Case ID: f2d_611/html/0044-01.html
Source: Caselaw Access Project
Author: {"author": "\n      DONALD RUSSELL, Circuit Judge:", "license": "Public Domain", "url": "https://static.case.law/"}
Date Created: 2024-08-24T03:29:51.129683

UNITED STATES of America, Appellee, v. Angel Manuel LOPEZ, Appellant.
    No. 78-5033.
    United States Court of Appeals, Fourth Circuit.
    Submitted Oct. 5, 1979.
    Decided Nov. 29, 1979.
    Michael J. McCarthy, Bowie, Md., on brief for appellant.
    Russell T. Baker, Jr., U. S. Atty. and Donald H. Feige, Asst. U. S. Atty., Baltimore, Md., on brief, for appellee.
    Before RUSSELL, WIDENER and SPROUSE, Circuit Judges.
   DONALD RUSSELL, Circuit Judge:

Convicted of unlawful possession with intent to distribute and distribution of heroin, 21 U.S.C. § 841(a)(1), the defendant has appealed, asserting error by the district court (1) in limiting his cross-examination of a witness, (2) in reopening the Government’s case to include certain documentary evidence, (3) in its jury instructions, and (4) in its denial of his motion for acquittal. We find the claims of error without merit and affirm.

The defendant’s first objection is directed at the district court’s refusal to permit the defendant to cross-examine the Government witness Romero Rodriguez on the record of his psychiatric examination. The psychiatric examination of the witness to which the defendant apparently referred was conducted under a § 4244, 18 U.S.C. motion made on behalf of the witness while he was a defendant in another prosecution. The report of this examination had been given defendant’s counsel prior to trial. As a result of that examination, the witness was found competent to stand trial and that finding of the psychiatrist was confirmed by a ruling of the trial court. The defendant contended, however, that cross-examination of the witness along the lines of the material in the report of the psychiatric examination was permissible because the jury was entitled to that information “just as they are entitled to know if he has a criminal record.” The position of the Government was that such a cross-examination would be an inquiry into “collateral matters which would broaden the whole scope of this case . . . .” The district court’s adverse ruling sustained this position.
# # # #
**The request:**
Repeat the opinion from "Case ID: f2d_611/html/0044-01.html" to "Appeals, Fourth Circuit.", substituting "Fifth Circuit" for "Fourth Circuit". Work only from the opinion above.
# # # #
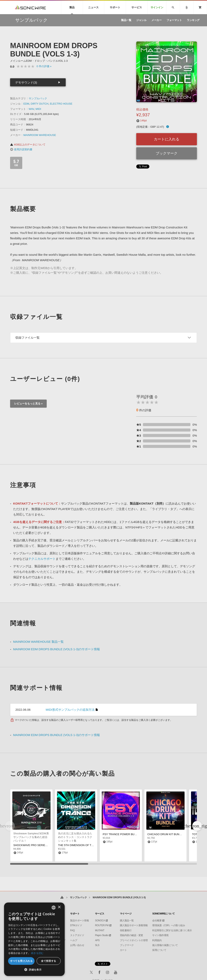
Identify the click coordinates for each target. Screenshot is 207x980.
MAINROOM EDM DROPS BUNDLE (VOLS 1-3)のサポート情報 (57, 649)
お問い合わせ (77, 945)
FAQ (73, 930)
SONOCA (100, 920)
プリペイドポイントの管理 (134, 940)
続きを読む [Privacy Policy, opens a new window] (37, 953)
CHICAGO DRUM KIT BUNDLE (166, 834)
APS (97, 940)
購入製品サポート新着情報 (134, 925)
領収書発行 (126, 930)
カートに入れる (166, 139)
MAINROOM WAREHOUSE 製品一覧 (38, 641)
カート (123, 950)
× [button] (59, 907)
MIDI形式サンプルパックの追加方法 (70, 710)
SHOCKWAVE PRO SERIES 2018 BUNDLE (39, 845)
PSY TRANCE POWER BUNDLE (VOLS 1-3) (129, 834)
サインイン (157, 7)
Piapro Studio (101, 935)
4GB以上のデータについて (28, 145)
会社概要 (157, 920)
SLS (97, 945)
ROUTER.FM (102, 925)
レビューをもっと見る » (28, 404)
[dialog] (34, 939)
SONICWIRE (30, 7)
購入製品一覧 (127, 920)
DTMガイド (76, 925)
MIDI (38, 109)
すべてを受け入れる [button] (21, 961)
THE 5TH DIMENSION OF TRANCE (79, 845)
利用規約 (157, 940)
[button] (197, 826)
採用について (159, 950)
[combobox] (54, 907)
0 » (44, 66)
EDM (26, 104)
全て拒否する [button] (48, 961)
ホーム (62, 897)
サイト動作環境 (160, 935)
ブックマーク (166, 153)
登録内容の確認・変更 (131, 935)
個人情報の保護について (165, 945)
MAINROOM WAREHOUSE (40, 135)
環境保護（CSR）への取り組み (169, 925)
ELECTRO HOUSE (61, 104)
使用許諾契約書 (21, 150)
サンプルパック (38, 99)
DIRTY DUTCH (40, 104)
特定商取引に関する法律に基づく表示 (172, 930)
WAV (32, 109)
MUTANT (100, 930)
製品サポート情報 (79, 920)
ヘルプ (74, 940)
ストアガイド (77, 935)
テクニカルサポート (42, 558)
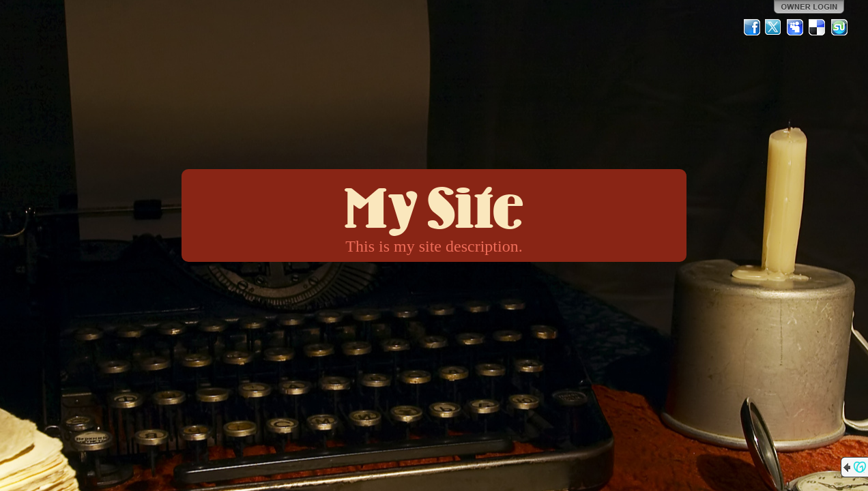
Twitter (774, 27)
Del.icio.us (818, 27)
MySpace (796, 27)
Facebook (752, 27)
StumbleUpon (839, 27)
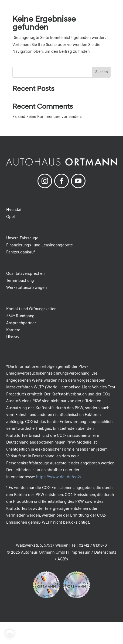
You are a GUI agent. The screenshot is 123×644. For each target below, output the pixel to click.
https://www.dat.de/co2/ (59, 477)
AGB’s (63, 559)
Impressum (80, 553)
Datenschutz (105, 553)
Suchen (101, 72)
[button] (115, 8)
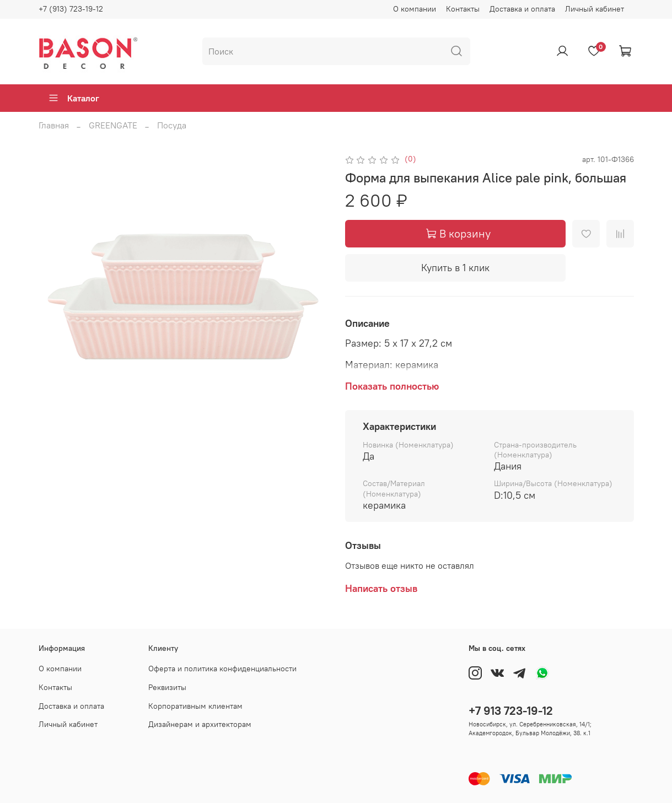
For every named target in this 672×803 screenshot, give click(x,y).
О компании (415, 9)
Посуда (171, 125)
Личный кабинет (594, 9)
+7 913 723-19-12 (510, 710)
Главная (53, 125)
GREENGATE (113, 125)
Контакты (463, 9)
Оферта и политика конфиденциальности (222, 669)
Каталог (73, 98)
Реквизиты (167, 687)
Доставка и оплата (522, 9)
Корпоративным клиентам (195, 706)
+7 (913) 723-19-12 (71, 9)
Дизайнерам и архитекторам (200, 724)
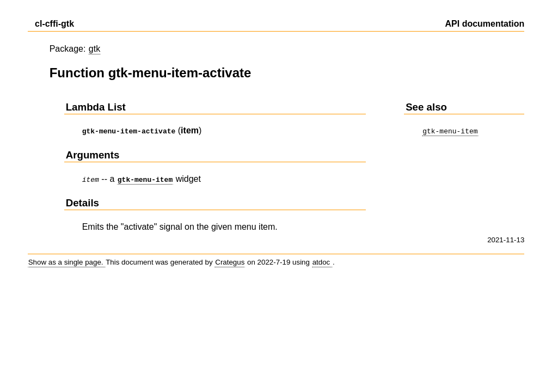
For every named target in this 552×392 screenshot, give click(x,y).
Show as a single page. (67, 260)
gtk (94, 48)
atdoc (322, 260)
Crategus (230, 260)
# # # #
**The result:**
Case ID: f2d_611/html/0044-01.html
Source: Caselaw Access Project
Author: {"author": "\n      DONALD RUSSELL, Circuit Judge:", "license": "Public Domain", "url": "https://static.case.law/"}
Date Created: 2024-08-24T03:29:51.129683

UNITED STATES of America, Appellee, v. Angel Manuel LOPEZ, Appellant.
    No. 78-5033.
    United States Court of Appeals, Fifth Circuit.